#### [Exercise instructions]
Copy task for the material below: print the line with "You are a GUI" and every line after it to the end, exactly as written, without the pictures.

#### [Supplied data]
= Beginning of Section =

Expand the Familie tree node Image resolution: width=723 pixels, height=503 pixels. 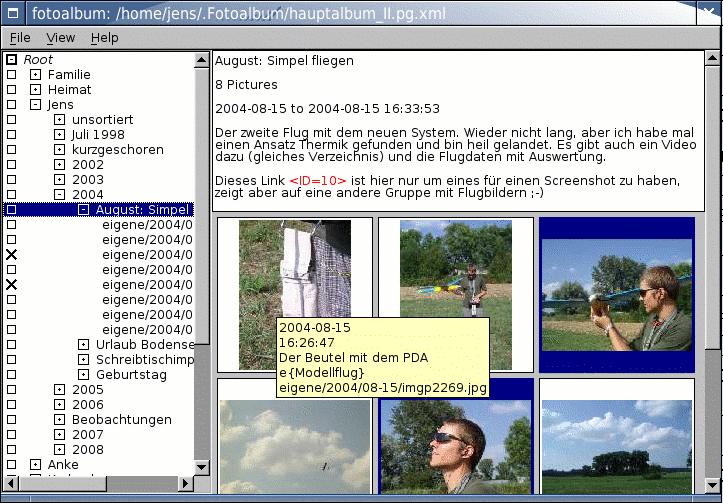click(35, 75)
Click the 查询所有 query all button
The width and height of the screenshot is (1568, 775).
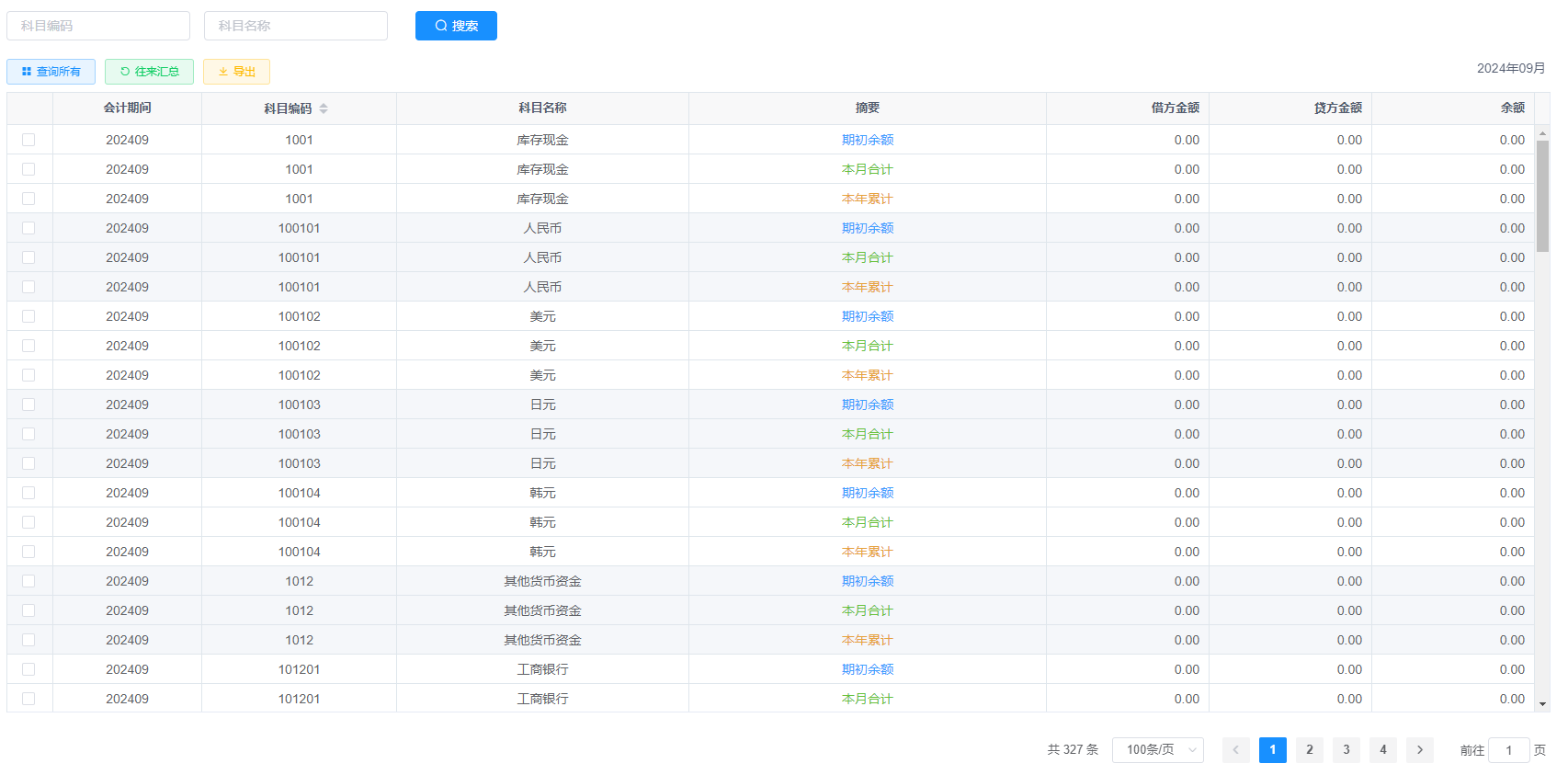(x=51, y=72)
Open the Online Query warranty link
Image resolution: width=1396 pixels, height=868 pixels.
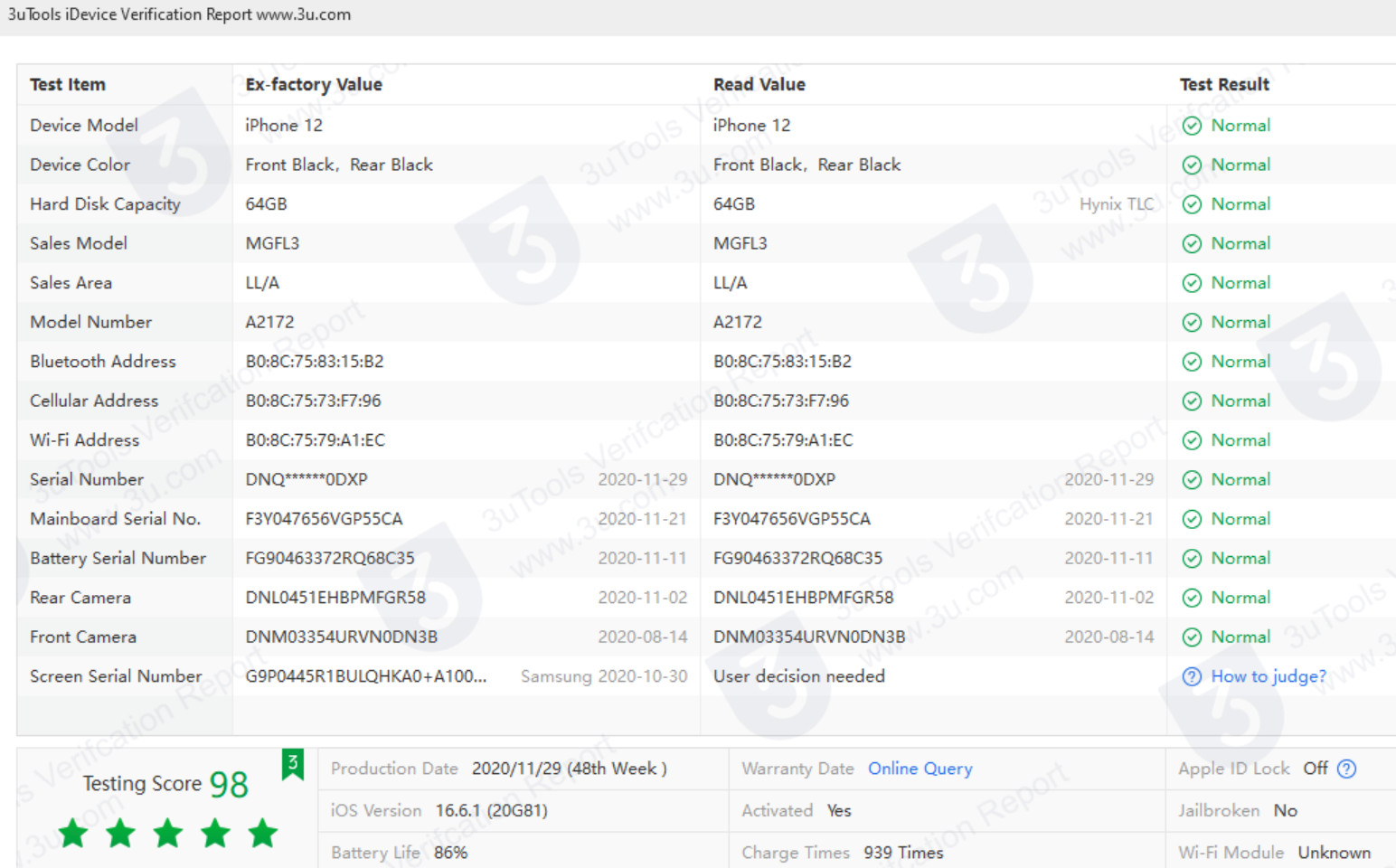920,769
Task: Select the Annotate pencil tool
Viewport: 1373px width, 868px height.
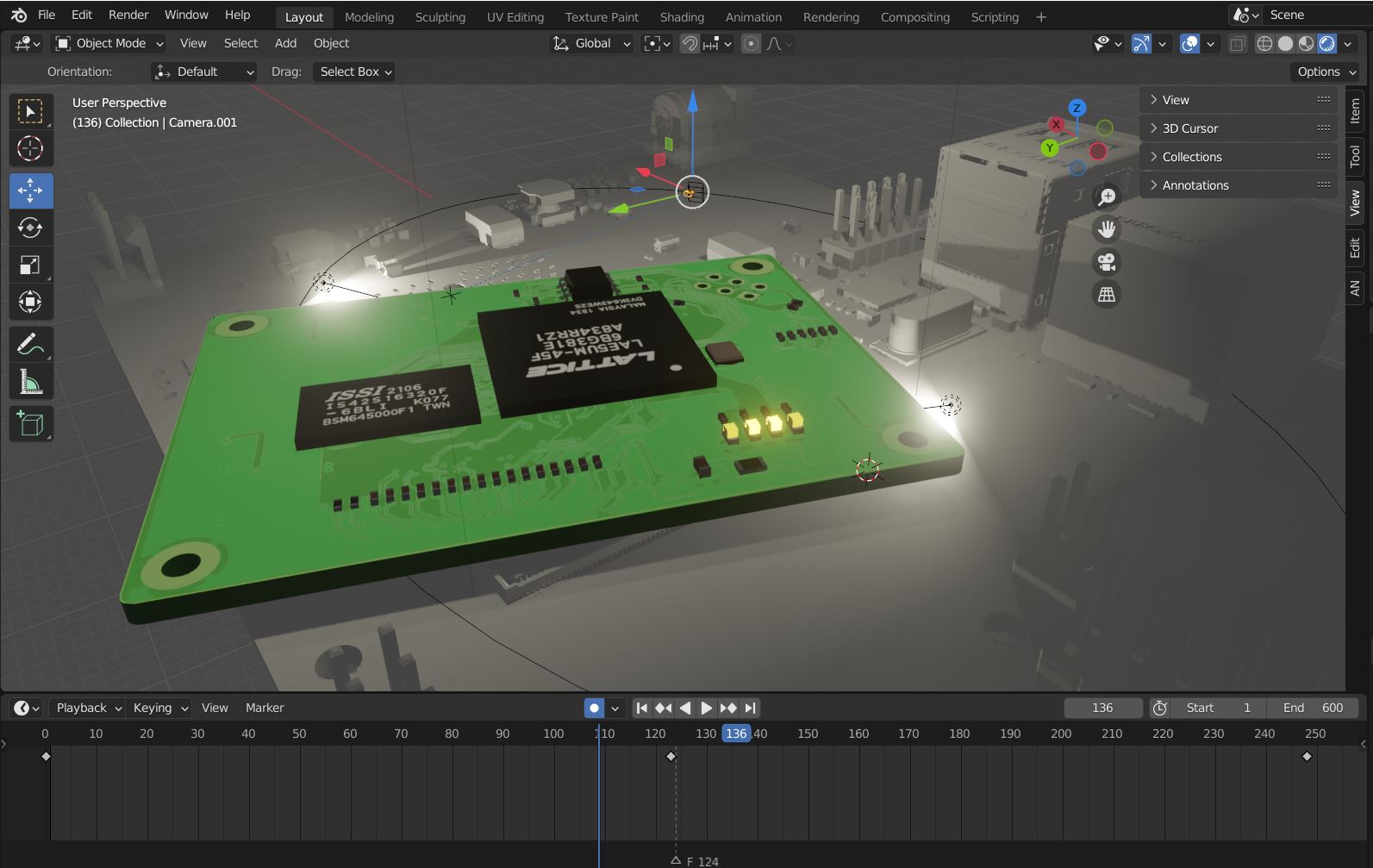Action: click(30, 345)
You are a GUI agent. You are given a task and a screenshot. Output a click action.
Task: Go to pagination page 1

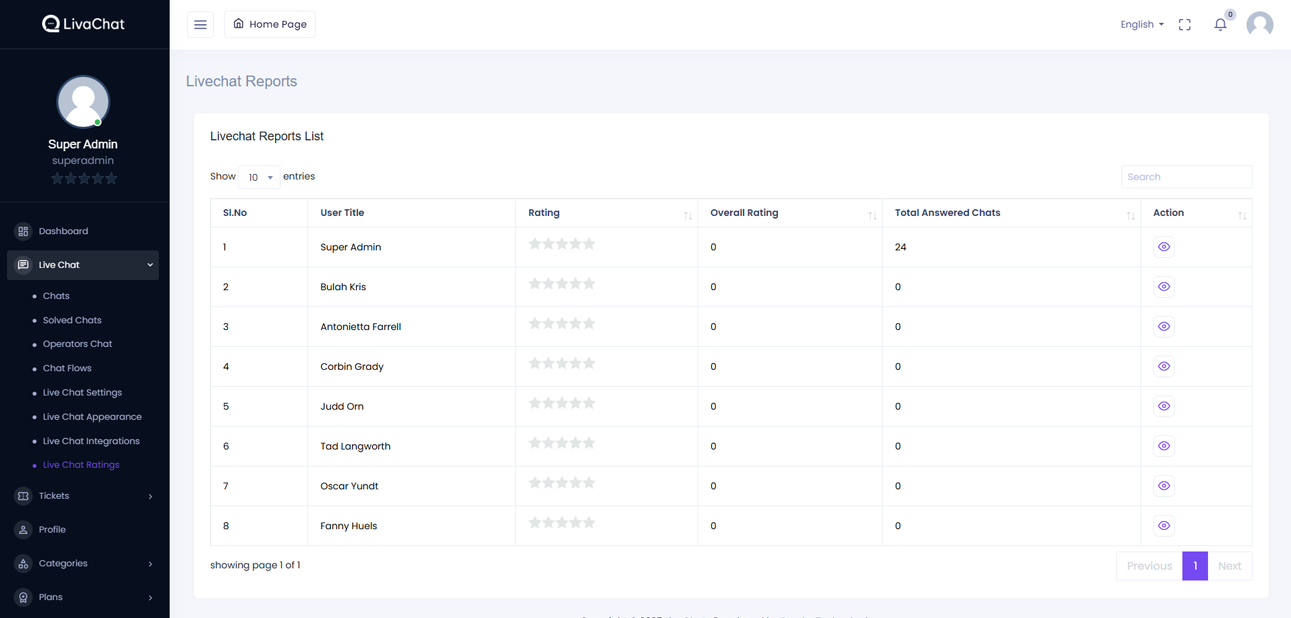(x=1194, y=566)
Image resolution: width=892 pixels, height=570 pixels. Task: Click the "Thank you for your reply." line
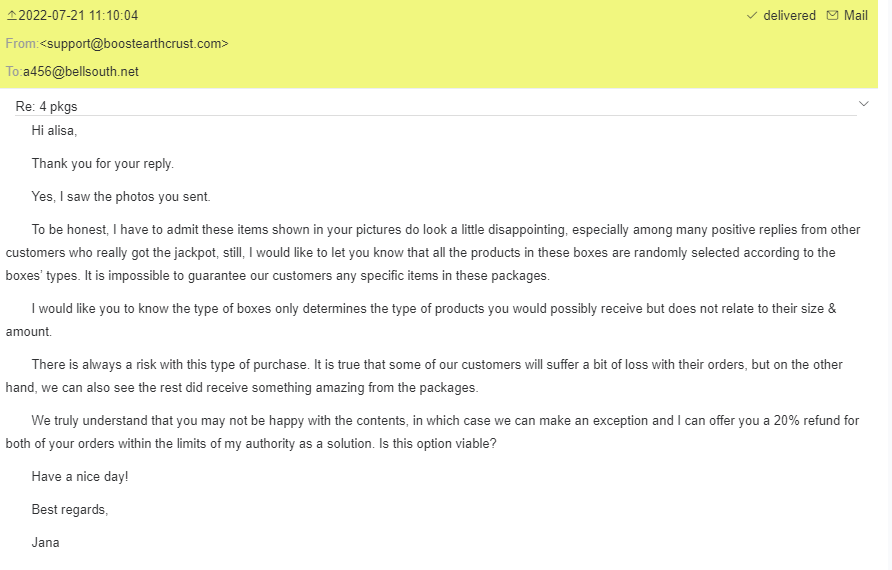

= End of Section =

#### [Solution below]
You are a GUI agent. You are given a task and a screenshot. Output a click action.
Task: Go to pagination page 1

(x=1194, y=566)
Image resolution: width=892 pixels, height=570 pixels. Task: Click the "Thank you for your reply." line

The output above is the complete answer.